El taconeo se acercaba. Annika se sentó.

– ¡Vaya, qué bien que estés despierta! -dijo Beata y se dirigió a la mesa de camping.

Comenzó a vaciar el contenido de una bolsa con el rótulo de 7-Eleven y lo colocó alrededor de la pila de linterna y el temporizador. Annika vio algunas latas de Coca-Cola, agua Evian, algunos sándwiches y una tableta de chocolate.

– ¿Te gusta Fazers Blå? Es mi favorita -anunció Beata.

– También la mía -contestó Annika e intentó mantener la voz tranquila.

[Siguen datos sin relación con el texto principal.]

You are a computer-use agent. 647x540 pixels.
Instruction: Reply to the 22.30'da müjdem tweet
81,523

No le gustaba el chocolate y nunca había probado Fazers Blå.

Beata dobló la bolsa y se la guardó en el abrigo.

– Tenemos trabajo -informó y se sentó en una de las pequeñas sillas de tijera.

Annika intentó sonreír.

– Vaya, ¿qué vamos a hacer?

Beata la estudió un par de segundos.

– Por fin vamos a sacar la verdad.

Annika intentó seguir los pensamientos de la mujer pero fracasó. El pánico le había secado la boca.

– ¿Qué verdad?

Beata caminó en torno a la mesa y cogió algo de detrás de ella. Cuando se incorporó Annika vio que la mujer tenía una cuerda, la que con anterioridad le había pasado por el cuello. Annika sintió que se le aceleraba el pulso, pero se obligó a encarar a Beata.

– No te preocupes -dijo la Dinamitera y sonrió.

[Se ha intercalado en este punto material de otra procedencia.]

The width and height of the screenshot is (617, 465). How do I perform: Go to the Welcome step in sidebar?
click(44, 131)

Se acercó al colchón con la larga cuerda entre las manos. Annika ahora respiraba más rápido, no podía controlar el terror.

– Tranquila, sólo te voy a pasar esto por la cabeza -la sosegó Beata y soltó una carcajada-. ¡Qué nerviosa eres!

Annika esbozó una sonrisa. La cuerda estaba alrededor de su cuello, el cordel colgaba como una corbata delante de ella. Beata sujetaba el otro extremo.

– Muy bien. Ahora voy a dar la vuelta, tranquila. ¡Te estoy diciendo que te relajes!

Annika vio por el rabillo del ojo que la mujer desaparecía detrás de ella, aún con la cuerda entre las manos.

– Te voy a desatar las manos, pero no intentes nada. Al más mínimo truco, tiro de la cuerda definitivamente.

Annika respiraba y pensaba febrilmente. Reconoció que no podía hacer nada. Estaba sujeta a la pared por los pies, tenía el lazo al cuello y la bomba en la espalda. Beata desató la cuerda de las manos; tuvo que luchar casi cinco minutos para deshacer el nudo.

– ¡Puf! Estaba bien atado -resopló cuando acabó. Annika inmediatamente tuvo una sensación de cosquilleo en los dedos cuando la sangre volvió a circular. Con cuidado extendió las manos y se sobresaltó al verlas. Tenía cortes en las muñecas a causa de la cuerda, de la pared o del suelo. Dos nudillos de la mano izquierda le sangraban.

– Ponte de pie -ordenó Beata.

Apoyándose en la pared, Annika hizo lo que le ordenaba.

– Dale una patada al colchón -exigió Beata y Annika obedeció. La vomitona seca desapareció debajo de la gomaespuma. Al mismo tiempo Annika vio su bolso. Estaba a unos seis o siete metros de distancia en la galería, hacia la zona de calentamiento.

De espaldas, todavía sujetando la cuerda con la mano derecha, el Dinamitero se dirigió hacia la mesa. Colocó la pila y el temporizador en el suelo sin apartar la vista de Annika. Luego cogió la mesa de camping por la tabla y la arrastró hacia Annika. Las raspaduras que las patas hacían sobre el linóleo resonaban por todo el túnel. Cuando la mesa estuvo frente a Annika, Beata volvió a retroceder para coger una silla.

– Siéntate.

Annika se acercó la silla y se sentó con cuidado. Se le encogió el estómago al ver la comida sobre la mesa.

– Come un poco -le indicó Beata.

Annika comenzó a quitarle el plástico a la botella de agua.

– ¿Quieres? -preguntó a Beata.

– Luego tomaré una Coca-Cola, bebe tú -dijo ésta; y Annika bebió.

Cogió un pequeño bocadillo de jamón y queso y se obligó a masticarlo bien. Después de medio bocadillo se detuvo; no podía comer más.

– ¿Has acabado? -indagó Beata y Annika sonrió.

– Sí, muchas gracias, estaba muy bueno.

– Me alegro de que te guste -contestó Beata satisfecha.